··· SOURCE PASSAGE

In many circumstances, such as for Luo in Kenya, if a widow refuses inheritance from a professional widow inheritor, frequently out of fear of HIV/AIDS, she is often forced off her husband's land. HIV/AIDS concerns are further exacerbated in those conditions, as widows are often pushed into sex work to make a living as employment prospects for both women and widows can be difficult.

The practice of "cleansing" is recognised as a serious concern for the HIV/AIDS pandemic, and there is a link between widow inheritance, property rights and the spread of the disease. Professional inheritance and "cleansing" traditions have been linked to the spread of HIV/AIDS in Kenya, and in many African countries, including Uganda, Malawi, Zambia, Ghana, Senegal, Côte d'Ivoire, Republic of the Congo, Democratic Republic of Congo and Nigeria, Widow inheritance is commonly viewed as contributing to the rapid spread of HIV.

······
··· DATA LISTING

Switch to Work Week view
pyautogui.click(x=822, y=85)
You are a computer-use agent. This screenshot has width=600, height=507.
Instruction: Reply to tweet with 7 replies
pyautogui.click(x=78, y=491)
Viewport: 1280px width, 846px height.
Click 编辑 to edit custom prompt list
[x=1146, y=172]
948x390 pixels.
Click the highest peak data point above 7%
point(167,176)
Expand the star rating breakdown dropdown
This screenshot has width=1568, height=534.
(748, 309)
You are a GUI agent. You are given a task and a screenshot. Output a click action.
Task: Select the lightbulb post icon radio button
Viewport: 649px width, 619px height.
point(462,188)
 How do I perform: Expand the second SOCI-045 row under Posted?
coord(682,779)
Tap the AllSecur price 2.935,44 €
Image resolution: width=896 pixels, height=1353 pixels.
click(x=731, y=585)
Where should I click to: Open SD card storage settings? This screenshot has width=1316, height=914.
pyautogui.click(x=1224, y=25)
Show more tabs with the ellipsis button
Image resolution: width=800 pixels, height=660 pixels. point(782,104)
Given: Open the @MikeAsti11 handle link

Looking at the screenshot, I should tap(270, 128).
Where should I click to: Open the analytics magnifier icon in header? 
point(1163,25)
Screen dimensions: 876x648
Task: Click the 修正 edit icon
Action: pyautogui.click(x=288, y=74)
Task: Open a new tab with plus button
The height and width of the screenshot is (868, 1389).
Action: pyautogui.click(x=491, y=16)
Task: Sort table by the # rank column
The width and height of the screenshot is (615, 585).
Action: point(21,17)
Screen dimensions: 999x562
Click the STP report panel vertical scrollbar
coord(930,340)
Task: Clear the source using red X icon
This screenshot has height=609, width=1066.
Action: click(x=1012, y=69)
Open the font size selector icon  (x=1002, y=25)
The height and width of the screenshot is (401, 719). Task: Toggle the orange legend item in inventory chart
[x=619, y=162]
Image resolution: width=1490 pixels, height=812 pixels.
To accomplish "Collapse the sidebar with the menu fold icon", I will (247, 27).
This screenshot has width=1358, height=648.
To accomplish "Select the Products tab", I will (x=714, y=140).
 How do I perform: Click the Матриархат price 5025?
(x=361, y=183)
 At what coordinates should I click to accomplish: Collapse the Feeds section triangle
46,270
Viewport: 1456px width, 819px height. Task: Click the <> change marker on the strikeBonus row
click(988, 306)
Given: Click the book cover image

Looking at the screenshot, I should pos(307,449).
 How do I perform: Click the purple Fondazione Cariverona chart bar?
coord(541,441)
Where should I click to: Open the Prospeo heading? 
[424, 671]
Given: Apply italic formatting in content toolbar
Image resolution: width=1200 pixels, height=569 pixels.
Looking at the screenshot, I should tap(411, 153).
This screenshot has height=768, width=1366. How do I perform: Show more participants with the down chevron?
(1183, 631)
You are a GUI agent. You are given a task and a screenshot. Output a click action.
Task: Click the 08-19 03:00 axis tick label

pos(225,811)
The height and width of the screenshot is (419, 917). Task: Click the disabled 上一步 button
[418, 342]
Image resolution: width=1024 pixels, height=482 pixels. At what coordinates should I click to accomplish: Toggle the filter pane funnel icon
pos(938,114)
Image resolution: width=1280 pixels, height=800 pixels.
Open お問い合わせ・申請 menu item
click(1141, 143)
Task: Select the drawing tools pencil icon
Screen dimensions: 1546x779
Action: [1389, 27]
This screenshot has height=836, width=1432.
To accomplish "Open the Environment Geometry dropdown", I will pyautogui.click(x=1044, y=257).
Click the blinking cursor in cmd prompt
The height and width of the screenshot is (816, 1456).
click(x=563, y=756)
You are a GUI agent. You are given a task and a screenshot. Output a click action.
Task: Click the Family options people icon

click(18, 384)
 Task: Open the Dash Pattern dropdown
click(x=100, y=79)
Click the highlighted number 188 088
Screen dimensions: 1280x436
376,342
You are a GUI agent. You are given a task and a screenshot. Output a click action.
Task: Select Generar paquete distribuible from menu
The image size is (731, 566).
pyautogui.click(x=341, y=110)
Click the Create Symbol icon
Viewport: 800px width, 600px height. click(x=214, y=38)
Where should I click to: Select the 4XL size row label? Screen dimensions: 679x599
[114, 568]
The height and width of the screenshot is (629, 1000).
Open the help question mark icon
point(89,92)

······

YOUR TASK: Copy from the passage on widow inheritance above, starting at the words "The practice of" and stopping after "spread of HIV.".

SOLUTION TO THE EXERCISE:
The practice of "cleansing" is recognised as a serious concern for the HIV/AIDS pandemic, and there is a link between widow inheritance, property rights and the spread of the disease. Professional inheritance and "cleansing" traditions have been linked to the spread of HIV/AIDS in Kenya, and in many African countries, including Uganda, Malawi, Zambia, Ghana, Senegal, Côte d'Ivoire, Republic of the Congo, Democratic Republic of Congo and Nigeria, Widow inheritance is commonly viewed as contributing to the rapid spread of HIV.